**DOCUMENT TEXT:**
■ ■ ■
Hedrick v. Tubbs, 18020

Decision Date22 May 1950
Docket NumberNo. 18020,18020
Citation92 N.E.2d 561,120 Ind.App. 326
PartiesHEDRICK et al. v. TUBBS et al.
CourtIndiana Appellate Court

McClure, Shenk & Ellis, Lloyd McClure, George B. Shenk, G. Richard Ellis, Kokomo, Paul Haywood, Bloomfield, for appellants.

Darrel L. Hodson, Kokomo, for appellees.

WILTROUT, Judge.

Appellees sought an injunction against appellants for the purpose of enjoining a nuisance. It was adjudged that appellants 'be, and they are, hereby perpetually enjoined from piling or causing to be piled any trash, rubbish, ashes, brush, garbage or filth on the travelled or untravelled portion of West Chestnut Street, in Kokomo, Indiana, or any part thereof, and * * * are further enjoined from building or causing to be built any fires in the places aforesaid.'

Appellants' motion for new trial questions the sufficiency of the evidence and the legality of the decision.
■ ■ ■
**MATERIAL:**
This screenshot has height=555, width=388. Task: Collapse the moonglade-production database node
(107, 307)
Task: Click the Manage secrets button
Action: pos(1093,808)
■ ■ ■
**WHAT NEEDS TO BE DONE:**
Answer these from the Hedrick v. Tubbs decision:
(a) Which court decided the case?
(b) Who appeared for the appellees?
(c) On what street are the appellants barred from piling trash or building fires?

**REPLY:**
(a) The Indiana Appellate Court.
(b) Darrel L. Hodson, of Kokomo.
(c) West Chestnut Street, in Kokomo, Indiana.